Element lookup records
◆ ◆ ◆

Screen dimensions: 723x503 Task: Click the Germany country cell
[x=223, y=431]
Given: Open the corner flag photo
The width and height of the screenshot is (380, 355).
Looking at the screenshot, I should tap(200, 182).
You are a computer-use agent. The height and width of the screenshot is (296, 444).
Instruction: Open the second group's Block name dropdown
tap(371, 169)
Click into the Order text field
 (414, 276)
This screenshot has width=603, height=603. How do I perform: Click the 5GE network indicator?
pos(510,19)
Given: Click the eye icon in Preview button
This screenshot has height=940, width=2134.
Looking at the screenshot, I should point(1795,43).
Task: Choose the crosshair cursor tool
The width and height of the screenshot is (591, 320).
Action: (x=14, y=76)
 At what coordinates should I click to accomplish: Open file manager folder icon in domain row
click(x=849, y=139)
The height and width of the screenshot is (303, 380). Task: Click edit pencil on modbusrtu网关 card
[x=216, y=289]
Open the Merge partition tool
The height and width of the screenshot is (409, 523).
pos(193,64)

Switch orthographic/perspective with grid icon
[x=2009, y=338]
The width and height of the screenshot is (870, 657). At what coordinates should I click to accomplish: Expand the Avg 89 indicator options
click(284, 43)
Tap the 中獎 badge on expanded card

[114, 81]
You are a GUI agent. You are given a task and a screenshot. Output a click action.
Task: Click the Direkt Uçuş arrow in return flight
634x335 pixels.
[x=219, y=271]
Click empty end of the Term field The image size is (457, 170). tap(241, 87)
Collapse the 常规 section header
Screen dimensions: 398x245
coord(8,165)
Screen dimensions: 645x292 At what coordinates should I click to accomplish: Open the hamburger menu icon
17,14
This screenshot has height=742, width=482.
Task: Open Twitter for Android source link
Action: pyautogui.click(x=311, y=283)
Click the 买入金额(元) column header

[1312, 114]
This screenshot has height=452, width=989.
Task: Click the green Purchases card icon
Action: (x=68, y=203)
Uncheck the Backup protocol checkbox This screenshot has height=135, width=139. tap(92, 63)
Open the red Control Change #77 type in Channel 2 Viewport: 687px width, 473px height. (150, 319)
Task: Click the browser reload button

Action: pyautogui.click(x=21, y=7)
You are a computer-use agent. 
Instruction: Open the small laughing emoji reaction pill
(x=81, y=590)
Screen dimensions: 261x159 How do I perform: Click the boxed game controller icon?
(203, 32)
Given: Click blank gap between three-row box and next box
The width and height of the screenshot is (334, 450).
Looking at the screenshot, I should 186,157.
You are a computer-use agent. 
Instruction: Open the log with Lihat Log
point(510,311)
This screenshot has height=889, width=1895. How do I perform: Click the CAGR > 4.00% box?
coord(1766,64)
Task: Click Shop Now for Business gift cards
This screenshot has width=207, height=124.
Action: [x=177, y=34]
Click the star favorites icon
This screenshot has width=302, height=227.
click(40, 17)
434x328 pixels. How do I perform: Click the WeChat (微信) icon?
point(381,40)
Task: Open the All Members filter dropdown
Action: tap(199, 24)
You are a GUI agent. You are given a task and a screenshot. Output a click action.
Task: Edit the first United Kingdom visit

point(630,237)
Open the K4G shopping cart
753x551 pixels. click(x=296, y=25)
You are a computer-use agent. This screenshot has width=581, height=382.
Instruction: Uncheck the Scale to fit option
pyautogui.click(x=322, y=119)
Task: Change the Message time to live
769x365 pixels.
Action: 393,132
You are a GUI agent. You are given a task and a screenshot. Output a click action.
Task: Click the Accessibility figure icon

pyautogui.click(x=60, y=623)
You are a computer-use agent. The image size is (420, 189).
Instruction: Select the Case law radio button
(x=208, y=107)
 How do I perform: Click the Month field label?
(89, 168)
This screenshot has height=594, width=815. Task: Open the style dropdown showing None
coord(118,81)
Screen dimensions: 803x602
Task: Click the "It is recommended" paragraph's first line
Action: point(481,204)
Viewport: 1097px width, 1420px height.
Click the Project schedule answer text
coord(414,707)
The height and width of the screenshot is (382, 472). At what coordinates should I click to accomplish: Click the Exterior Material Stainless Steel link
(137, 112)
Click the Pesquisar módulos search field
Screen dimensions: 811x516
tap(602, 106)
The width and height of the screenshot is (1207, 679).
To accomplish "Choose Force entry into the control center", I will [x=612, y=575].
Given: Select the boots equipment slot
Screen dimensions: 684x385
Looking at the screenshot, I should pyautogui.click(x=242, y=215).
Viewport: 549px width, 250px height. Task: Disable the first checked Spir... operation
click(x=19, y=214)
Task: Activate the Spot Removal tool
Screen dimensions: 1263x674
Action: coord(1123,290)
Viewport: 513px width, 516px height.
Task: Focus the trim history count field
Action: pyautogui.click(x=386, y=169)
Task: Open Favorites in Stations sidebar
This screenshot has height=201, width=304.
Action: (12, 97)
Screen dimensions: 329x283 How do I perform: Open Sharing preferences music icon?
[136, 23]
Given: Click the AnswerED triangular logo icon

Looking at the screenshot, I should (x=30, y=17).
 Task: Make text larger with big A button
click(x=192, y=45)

◆ ◆ ◆

INSTRUCTIONS FOR THE TASK:
Turn these lines into a Markdown table with two columns, n for the row number and Line for the line itself, and leave out any blank lines.

TASK SOLUTION:
| n | Line |
|---|---|
| 1 | Screen dimensions: 723x503 Task: Click the Germany country cell |
| 2 | [x=223, y=431] |
| 3 | Given: Open the corner flag photo |
| 4 | The width and height of the screenshot is (380, 355). |
| 5 | Looking at the screenshot, I should tap(200, 182). |
| 6 | You are a computer-use agent. The height and width of the screenshot is (296, 444). |
| 7 | Instruction: Open the second group's Block name dropdown |
| 8 | tap(371, 169) |
| 9 | Click into the Order text field |
| 10 |  (414, 276) |
| 11 | This screenshot has width=603, height=603. How do I perform: Click the 5GE network indicator? |
| 12 | pos(510,19) |
| 13 | Given: Click the eye icon in Preview button |
| 14 | This screenshot has height=940, width=2134. |
| 15 | Looking at the screenshot, I should point(1795,43). |
| 16 | Task: Choose the crosshair cursor tool |
| 17 | The width and height of the screenshot is (591, 320). |
| 18 | Action: (x=14, y=76) |
| 19 |  At what coordinates should I click to accomplish: Open file manager folder icon in domain row |
| 20 | click(x=849, y=139) |
| 21 | The height and width of the screenshot is (303, 380). Task: Click edit pencil on modbusrtu网关 card |
| 22 | [x=216, y=289] |
| 23 | Open the Merge partition tool |
| 24 | The height and width of the screenshot is (409, 523). |
| 25 | pos(193,64) |
| 26 | Switch orthographic/perspective with grid icon |
| 27 | [x=2009, y=338] |
| 28 | The width and height of the screenshot is (870, 657). At what coordinates should I click to accomplish: Expand the Avg 89 indicator options |
| 29 | click(284, 43) |
| 30 | Tap the 中獎 badge on expanded card |
| 31 | [114, 81] |
| 32 | You are a GUI agent. You are given a task and a screenshot. Output a click action. |
| 33 | Task: Click the Direkt Uçuş arrow in return flight |
| 34 | 634x335 pixels. |
| 35 | [x=219, y=271] |
| 36 | Click empty end of the Term field The image size is (457, 170). tap(241, 87) |
| 37 | Collapse the 常规 section header |
| 38 | Screen dimensions: 398x245 |
| 39 | coord(8,165) |
| 40 | Screen dimensions: 645x292 At what coordinates should I click to accomplish: Open the hamburger menu icon |
| 41 | 17,14 |
| 42 | This screenshot has height=742, width=482. |
| 43 | Task: Open Twitter for Android source link |
| 44 | Action: pyautogui.click(x=311, y=283) |
| 45 | Click the 买入金额(元) column header |
| 46 | [1312, 114] |
| 47 | This screenshot has height=452, width=989. |
| 48 | Task: Click the green Purchases card icon |
| 49 | Action: (x=68, y=203) |
| 50 | Uncheck the Backup protocol checkbox This screenshot has height=135, width=139. tap(92, 63) |
| 51 | Open the red Control Change #77 type in Channel 2 Viewport: 687px width, 473px height. (150, 319) |
| 52 | Task: Click the browser reload button |
| 53 | Action: pyautogui.click(x=21, y=7) |
| 54 | You are a computer-use agent.  |
| 55 | Instruction: Open the small laughing emoji reaction pill |
| 56 | (x=81, y=590) |
| 57 | Screen dimensions: 261x159 How do I perform: Click the boxed game controller icon? |
| 58 | (203, 32) |
| 59 | Given: Click blank gap between three-row box and next box |
| 60 | The width and height of the screenshot is (334, 450). |
| 61 | Looking at the screenshot, I should 186,157. |
| 62 | You are a computer-use agent.  |
| 63 | Instruction: Open the log with Lihat Log |
| 64 | point(510,311) |
| 65 | This screenshot has height=889, width=1895. How do I perform: Click the CAGR > 4.00% box? |
| 66 | coord(1766,64) |
| 67 | Task: Click Shop Now for Business gift cards |
| 68 | This screenshot has width=207, height=124. |
| 69 | Action: [x=177, y=34] |
| 70 | Click the star favorites icon |
| 71 | This screenshot has width=302, height=227. |
| 72 | click(40, 17) |
| 73 | 434x328 pixels. How do I perform: Click the WeChat (微信) icon? |
| 74 | point(381,40) |
| 75 | Task: Open the All Members filter dropdown |
| 76 | Action: tap(199, 24) |
| 77 | You are a GUI agent. You are given a task and a screenshot. Output a click action. |
| 78 | Task: Edit the first United Kingdom visit |
| 79 | point(630,237) |
| 80 | Open the K4G shopping cart |
| 81 | 753x551 pixels. click(x=296, y=25) |
| 82 | You are a computer-use agent. This screenshot has width=581, height=382. |
| 83 | Instruction: Uncheck the Scale to fit option |
| 84 | pyautogui.click(x=322, y=119) |
| 85 | Task: Change the Message time to live |
| 86 | 769x365 pixels. |
| 87 | Action: 393,132 |
| 88 | You are a GUI agent. You are given a task and a screenshot. Output a click action. |
| 89 | Task: Click the Accessibility figure icon |
| 90 | pyautogui.click(x=60, y=623) |
| 91 | You are a computer-use agent. The image size is (420, 189). |
| 92 | Instruction: Select the Case law radio button |
| 93 | (x=208, y=107) |
| 94 |  How do I perform: Click the Month field label? |
| 95 | (89, 168) |
| 96 | This screenshot has height=594, width=815. Task: Open the style dropdown showing None |
| 97 | coord(118,81) |
| 98 | Screen dimensions: 803x602 |
| 99 | Task: Click the "It is recommended" paragraph's first line |
| 100 | Action: point(481,204) |
| 101 | Viewport: 1097px width, 1420px height. |
| 102 | Click the Project schedule answer text |
| 103 | coord(414,707) |
| 104 | The height and width of the screenshot is (382, 472). At what coordinates should I click to accomplish: Click the Exterior Material Stainless Steel link |
| 105 | (137, 112) |
| 106 | Click the Pesquisar módulos search field |
| 107 | Screen dimensions: 811x516 |
| 108 | tap(602, 106) |
| 109 | The width and height of the screenshot is (1207, 679). |
| 110 | To accomplish "Choose Force entry into the control center", I will [x=612, y=575]. |
| 111 | Given: Select the boots equipment slot |
| 112 | Screen dimensions: 684x385 |
| 113 | Looking at the screenshot, I should pyautogui.click(x=242, y=215). |
| 114 | Viewport: 549px width, 250px height. Task: Disable the first checked Spir... operation |
| 115 | click(x=19, y=214) |
| 116 | Task: Activate the Spot Removal tool |
| 117 | Screen dimensions: 1263x674 |
| 118 | Action: coord(1123,290) |
| 119 | Viewport: 513px width, 516px height. |
| 120 | Task: Focus the trim history count field |
| 121 | Action: pyautogui.click(x=386, y=169) |
| 122 | Task: Open Favorites in Stations sidebar |
| 123 | This screenshot has height=201, width=304. |
| 124 | Action: (12, 97) |
| 125 | Screen dimensions: 329x283 How do I perform: Open Sharing preferences music icon? |
| 126 | [136, 23] |
| 127 | Given: Click the AnswerED triangular logo icon |
| 128 | Looking at the screenshot, I should (x=30, y=17). |
| 129 |  Task: Make text larger with big A button |
| 130 | click(x=192, y=45) |